Raw data: Begin

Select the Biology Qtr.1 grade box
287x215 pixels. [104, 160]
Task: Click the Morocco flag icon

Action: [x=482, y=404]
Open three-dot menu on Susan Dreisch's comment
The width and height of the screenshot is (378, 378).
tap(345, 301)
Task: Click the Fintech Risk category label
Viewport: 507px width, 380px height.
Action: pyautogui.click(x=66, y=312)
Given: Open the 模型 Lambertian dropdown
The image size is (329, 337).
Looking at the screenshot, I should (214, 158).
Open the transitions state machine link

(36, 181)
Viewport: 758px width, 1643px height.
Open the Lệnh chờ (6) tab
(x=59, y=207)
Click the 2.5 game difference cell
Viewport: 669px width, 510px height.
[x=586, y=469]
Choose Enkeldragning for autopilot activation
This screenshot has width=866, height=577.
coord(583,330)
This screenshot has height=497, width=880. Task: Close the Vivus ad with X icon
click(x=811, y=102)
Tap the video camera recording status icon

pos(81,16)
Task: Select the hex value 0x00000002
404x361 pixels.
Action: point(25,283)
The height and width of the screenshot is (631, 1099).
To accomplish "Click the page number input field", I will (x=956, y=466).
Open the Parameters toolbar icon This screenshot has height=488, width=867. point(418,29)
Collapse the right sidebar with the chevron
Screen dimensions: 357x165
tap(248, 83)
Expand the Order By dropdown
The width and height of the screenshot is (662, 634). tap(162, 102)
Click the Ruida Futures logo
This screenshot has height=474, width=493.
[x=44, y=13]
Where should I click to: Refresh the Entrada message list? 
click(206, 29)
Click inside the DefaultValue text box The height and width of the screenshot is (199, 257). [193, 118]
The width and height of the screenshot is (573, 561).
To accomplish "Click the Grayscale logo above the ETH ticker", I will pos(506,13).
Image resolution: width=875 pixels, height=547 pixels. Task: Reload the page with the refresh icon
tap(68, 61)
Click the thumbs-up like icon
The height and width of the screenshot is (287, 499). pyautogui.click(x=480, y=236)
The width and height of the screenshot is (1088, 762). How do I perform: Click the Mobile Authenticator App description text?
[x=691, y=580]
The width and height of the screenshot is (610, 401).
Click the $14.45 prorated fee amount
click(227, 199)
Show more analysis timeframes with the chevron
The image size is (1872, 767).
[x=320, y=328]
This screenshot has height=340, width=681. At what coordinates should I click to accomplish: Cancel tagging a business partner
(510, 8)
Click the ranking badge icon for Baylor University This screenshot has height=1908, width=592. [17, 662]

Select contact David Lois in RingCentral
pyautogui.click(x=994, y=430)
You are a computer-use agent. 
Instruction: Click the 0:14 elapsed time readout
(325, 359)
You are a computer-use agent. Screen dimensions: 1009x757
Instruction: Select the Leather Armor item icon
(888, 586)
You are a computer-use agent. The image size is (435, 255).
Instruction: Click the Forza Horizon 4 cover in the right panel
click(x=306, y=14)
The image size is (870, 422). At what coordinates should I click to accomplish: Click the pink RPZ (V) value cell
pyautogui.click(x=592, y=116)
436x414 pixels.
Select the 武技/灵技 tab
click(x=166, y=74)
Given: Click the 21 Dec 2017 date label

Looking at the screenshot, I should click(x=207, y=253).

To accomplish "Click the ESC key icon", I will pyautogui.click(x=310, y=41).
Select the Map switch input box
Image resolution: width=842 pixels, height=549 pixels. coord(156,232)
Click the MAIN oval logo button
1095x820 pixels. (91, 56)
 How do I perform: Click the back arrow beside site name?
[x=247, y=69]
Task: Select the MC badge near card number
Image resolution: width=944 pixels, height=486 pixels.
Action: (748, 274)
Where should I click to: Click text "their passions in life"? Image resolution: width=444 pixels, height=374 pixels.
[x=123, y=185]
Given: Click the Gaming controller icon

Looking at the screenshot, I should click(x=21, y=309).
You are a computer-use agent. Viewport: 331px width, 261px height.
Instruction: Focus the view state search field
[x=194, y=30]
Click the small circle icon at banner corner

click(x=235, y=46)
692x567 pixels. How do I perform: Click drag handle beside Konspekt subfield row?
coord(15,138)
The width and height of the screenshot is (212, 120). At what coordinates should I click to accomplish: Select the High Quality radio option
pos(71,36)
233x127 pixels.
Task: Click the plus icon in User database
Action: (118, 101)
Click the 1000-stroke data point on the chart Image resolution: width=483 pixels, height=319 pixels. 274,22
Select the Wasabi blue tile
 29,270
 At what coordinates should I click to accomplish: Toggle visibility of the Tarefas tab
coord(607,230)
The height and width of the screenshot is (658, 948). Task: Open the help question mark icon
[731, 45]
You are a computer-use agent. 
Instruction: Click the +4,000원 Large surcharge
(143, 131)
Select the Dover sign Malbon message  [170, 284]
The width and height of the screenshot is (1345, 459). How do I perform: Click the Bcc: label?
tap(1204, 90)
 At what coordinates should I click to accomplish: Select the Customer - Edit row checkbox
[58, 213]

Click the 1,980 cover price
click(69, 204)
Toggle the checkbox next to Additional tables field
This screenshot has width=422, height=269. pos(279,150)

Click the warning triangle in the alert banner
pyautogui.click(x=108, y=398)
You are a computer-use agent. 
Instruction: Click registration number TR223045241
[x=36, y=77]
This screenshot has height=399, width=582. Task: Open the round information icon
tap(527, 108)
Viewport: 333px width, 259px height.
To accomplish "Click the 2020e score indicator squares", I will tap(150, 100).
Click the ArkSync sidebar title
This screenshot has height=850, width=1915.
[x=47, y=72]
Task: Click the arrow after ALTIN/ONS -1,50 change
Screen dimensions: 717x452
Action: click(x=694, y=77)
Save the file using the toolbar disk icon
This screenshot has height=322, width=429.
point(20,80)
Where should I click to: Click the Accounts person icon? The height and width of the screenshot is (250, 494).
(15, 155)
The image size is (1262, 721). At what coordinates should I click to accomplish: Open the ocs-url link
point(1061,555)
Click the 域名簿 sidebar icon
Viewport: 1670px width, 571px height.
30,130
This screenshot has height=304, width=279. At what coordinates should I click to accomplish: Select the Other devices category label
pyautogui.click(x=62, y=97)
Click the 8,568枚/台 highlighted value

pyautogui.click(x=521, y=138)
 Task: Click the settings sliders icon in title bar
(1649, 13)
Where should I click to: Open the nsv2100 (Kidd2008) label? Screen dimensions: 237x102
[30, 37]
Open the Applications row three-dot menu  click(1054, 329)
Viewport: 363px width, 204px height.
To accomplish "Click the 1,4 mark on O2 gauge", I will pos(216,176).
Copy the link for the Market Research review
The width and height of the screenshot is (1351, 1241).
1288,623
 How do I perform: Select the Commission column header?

Raw data: End

- **Your instructions**
From the records above, reproduce exactly the lines from the one with "Show more analysis" to the one with "Click the ranking", both included, and no others.

- **Exercise answer**
Show more analysis timeframes with the chevron
The image size is (1872, 767).
[x=320, y=328]
This screenshot has height=340, width=681. At what coordinates should I click to accomplish: Cancel tagging a business partner
(510, 8)
Click the ranking badge icon for Baylor University This screenshot has height=1908, width=592. [17, 662]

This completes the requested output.